In a pooled analysis of Study 10 Part 2 and ARIEL 2, studies of rucaparib for the treatment of patients with recurrent high-grade ovarian cancer, deleterious BRCA mutations were identified in 71.1% (27 of 38) of long-term responders and 51.7% (15 of 29) of short-term responders, reported Elizabeth M. Swisher, MD, Director, Division of Gynecologic Oncology, University of Washington, Seattle, and Director, Breast and Ovarian Cancer Prevention Program, Seattle Cancer Care Alliance, at the 2020 American Society of Clinical Oncology Virtual Scientific Program.
The molecular characterization of patients who derive durable benefit from poly (ADP-ribose) polymerase inhibitor treatment may provide insights into improving outcomes, she said.
In the pooled analysis (N = 545), 25% of patients had a RECIST response to rucaparib, and 40 (29%) responders had long-term confirmed responses, defined as response duration ≥1 years, and 16 (12%) had a duration of response >2 years. Twenty-nine (21%) patients had short-term responses, defined as ≤20 weeks. Baseline characteristics and the number of previous chemotherapies were not significantly different between long- and short-term responders.
Whereas deleterious BRCA mutations were identified in more long-term versus short-term responders, the distribution of BRCA germline and founder mutations, as well as the fraction of BRCA1 versus BRCA2 mutations, were similar for long-term and short-term responders.
In examining mutation type, “homologous deletion or rearrangement was more common in long-term responders than in short-term responders,” said Dr Swisher. BRCA homozygous deletion or rearrangements were detected in 15% (4 of 27) of long-term responders versus 0% (0 of 15) of short-term responders.
In an expanded analysis of patients with high-grade ovarian cancer harboring BRCA mutations and a confirmed response to rucaparib (N = 95), BRCA homozygous deletion or rearrangement was associated with a significantly longer duration of response than other mutation types (median duration of response, not reached vs 0.6 years; hazard ratio, 0.22; P = .016).

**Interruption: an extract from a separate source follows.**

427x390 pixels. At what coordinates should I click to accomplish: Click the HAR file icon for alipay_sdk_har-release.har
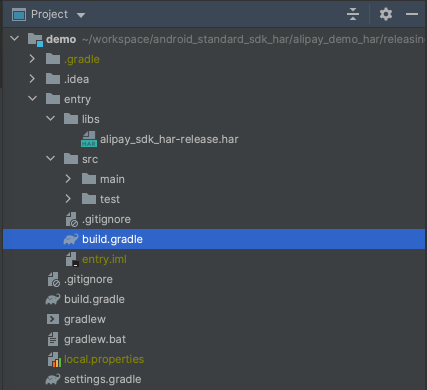pos(89,139)
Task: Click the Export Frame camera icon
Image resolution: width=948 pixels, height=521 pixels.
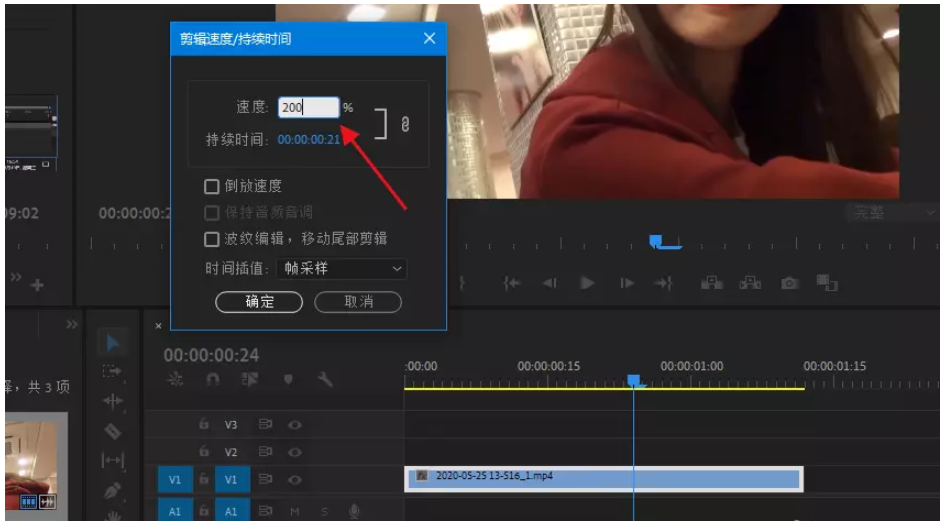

High genome-wide loss of heterozygosity, a characteristic of homologous recombination deficiency, was seen in 9 of 11 (82%) of the long-term responders with BRCA wild-type ovarian cancer. Only 5 of 14 (36%) of the short-term responders with BRCA wild-type ovarian cancer had high loss of heterozygosity. In the long-term responder group, 2 patients had RAD51C/D mutations.
Among long-term responders, the median treatment duration was 2.5 years and median dose intensity was 0.82. Approximately three-fourths (74%) of long-term responders required ≥1 dose reductions and 47% had ≥2 dose reductions. The most common treatment-emergent adverse events that led to dose reduction were anemia, asthenia/fatigue, nausea, and neutropenia.